“What are you doing, my beautiful boy?”
I asked that question because T had pretty much glued his face onto the phone’s screen and all I could see was one gigantic green eyeball.
Laughing, he said, “I’m trying to climb in the phone to get to you”.
“Oh T, wouldn’t that be a great invention if we could actually do that?”
“I’d climb in and come to you, too, if I could.”
“Grandma, don’t go anywhere, I want to show you something.”
“I’ll stay right here, I promise not to move.”
“SEE?” I flipped you. It’s dark outside already. What’s it like at YOUR house?”
“Look. It’s exactly the same color. Getting dark.”
“DAD, GRANDMA HAS A DARK SKY TOO. WE ARE THE SAME!”

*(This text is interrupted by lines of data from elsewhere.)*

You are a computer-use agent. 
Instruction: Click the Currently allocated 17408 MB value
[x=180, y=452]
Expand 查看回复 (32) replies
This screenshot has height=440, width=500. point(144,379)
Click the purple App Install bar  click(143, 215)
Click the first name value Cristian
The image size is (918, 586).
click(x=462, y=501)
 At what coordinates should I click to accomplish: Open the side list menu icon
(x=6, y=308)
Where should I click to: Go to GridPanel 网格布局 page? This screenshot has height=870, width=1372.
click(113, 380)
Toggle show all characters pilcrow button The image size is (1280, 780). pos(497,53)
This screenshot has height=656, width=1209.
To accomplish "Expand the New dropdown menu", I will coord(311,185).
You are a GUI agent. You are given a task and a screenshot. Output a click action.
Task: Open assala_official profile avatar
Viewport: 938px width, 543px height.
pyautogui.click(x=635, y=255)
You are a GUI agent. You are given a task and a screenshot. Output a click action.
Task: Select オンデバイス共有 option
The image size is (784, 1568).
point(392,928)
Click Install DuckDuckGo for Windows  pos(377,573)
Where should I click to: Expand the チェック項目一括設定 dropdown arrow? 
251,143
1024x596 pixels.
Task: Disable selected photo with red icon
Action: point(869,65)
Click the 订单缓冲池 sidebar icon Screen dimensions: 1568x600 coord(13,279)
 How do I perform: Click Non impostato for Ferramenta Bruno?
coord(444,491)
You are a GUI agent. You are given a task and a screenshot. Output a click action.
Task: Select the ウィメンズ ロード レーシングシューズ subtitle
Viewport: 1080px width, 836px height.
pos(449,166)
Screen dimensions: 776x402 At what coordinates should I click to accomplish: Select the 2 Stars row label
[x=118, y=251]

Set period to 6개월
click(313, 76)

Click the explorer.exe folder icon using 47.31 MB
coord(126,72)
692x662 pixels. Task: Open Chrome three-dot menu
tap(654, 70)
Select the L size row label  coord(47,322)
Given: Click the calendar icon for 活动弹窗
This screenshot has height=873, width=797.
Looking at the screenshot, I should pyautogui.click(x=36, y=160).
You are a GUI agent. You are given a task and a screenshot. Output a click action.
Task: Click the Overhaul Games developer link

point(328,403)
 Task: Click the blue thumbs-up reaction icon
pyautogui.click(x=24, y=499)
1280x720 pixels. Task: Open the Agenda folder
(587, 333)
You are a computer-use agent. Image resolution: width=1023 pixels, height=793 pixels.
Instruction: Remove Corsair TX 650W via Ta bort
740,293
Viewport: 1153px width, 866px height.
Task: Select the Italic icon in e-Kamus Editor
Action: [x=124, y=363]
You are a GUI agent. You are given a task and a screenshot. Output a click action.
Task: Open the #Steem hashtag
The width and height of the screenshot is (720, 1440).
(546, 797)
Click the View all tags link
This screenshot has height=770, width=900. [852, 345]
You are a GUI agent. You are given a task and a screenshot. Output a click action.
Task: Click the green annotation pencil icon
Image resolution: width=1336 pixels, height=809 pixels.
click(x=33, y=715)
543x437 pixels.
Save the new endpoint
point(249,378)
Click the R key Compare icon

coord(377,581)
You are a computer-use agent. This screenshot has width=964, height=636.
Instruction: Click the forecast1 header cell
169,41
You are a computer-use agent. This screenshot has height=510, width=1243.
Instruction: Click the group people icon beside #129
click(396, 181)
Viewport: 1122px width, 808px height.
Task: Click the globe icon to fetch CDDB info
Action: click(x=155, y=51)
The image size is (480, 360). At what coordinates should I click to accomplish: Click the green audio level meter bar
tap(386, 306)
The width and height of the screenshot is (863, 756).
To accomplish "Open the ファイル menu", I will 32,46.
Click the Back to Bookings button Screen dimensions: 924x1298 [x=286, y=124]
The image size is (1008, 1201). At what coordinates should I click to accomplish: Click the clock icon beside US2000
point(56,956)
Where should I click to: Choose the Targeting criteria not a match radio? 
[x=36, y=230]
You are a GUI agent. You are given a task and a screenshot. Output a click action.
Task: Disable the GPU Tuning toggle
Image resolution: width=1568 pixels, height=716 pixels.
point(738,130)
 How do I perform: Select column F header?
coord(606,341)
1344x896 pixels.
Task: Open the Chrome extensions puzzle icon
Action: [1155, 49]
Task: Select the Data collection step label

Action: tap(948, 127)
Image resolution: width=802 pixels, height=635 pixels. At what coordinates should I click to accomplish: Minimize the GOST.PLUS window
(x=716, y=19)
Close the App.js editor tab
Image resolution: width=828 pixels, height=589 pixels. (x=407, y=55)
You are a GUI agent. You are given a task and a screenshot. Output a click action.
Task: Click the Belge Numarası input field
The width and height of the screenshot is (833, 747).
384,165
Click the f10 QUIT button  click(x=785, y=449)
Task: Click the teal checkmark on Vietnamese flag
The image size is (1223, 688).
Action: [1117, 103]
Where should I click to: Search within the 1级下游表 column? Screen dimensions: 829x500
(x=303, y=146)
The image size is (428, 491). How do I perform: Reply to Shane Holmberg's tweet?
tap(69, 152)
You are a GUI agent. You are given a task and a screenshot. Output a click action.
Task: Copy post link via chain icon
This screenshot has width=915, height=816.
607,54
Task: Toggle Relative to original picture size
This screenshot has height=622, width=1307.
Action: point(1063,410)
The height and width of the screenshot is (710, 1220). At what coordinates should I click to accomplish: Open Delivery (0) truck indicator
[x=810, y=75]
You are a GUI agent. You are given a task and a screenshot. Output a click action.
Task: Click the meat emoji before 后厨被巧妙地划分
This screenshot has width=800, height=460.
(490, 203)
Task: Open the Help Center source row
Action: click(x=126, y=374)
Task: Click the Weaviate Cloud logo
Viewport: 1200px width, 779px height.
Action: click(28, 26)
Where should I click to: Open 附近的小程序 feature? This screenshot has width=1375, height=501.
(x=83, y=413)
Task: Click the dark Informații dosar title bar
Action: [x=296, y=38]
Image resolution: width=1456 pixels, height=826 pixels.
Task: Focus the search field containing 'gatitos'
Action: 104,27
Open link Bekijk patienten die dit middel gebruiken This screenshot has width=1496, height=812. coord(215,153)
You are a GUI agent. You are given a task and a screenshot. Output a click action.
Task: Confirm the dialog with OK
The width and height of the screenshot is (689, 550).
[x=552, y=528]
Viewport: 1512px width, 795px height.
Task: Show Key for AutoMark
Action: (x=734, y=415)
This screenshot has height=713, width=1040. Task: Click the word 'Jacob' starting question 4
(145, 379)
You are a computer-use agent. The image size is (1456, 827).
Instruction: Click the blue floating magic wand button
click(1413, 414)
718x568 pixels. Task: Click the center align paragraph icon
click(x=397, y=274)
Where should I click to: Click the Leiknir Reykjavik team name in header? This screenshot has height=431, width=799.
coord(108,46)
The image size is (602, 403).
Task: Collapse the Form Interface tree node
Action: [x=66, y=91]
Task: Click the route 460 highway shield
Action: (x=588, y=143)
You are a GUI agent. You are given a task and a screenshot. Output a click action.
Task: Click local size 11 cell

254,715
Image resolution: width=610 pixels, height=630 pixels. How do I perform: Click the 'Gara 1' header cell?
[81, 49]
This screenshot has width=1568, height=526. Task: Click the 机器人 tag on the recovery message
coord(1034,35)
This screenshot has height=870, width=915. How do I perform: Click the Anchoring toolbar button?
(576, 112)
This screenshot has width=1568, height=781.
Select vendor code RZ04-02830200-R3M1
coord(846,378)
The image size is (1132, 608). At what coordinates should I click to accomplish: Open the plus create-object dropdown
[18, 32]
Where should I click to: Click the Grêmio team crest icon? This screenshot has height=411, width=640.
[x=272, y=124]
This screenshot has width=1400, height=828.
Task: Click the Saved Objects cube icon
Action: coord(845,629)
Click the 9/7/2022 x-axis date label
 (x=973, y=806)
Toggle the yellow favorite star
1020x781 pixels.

“Look at Char! She is trying to grab the phone from me. No! It’s my turn, Char!”
“Can I please say hi to her, T?”
“Char, this is Grandma, remember?”
“That’s enough, I need to talk to Grandma again.”
“Mommy says it’s time for my bath now. I have to go.”
“I love you, T.”
“I love you, Grandma.”
“I can’t wait to see you. I miss you so much.”
“Me too, my beautiful boy. Me too.”
And he was gone.
2020 totally sucks.
I am so distraught and depressed. Like so many of us, I’ve missed out on spending time with T and baby sister, valuable time we’ll never be able to get back.
Tomorrow the eyes of the world will be on us.
If I don’t hear that President Biden will be at the helm, healing our country and repairing the damage of the last four years, I don’t know what I’ll do.
I really don’t.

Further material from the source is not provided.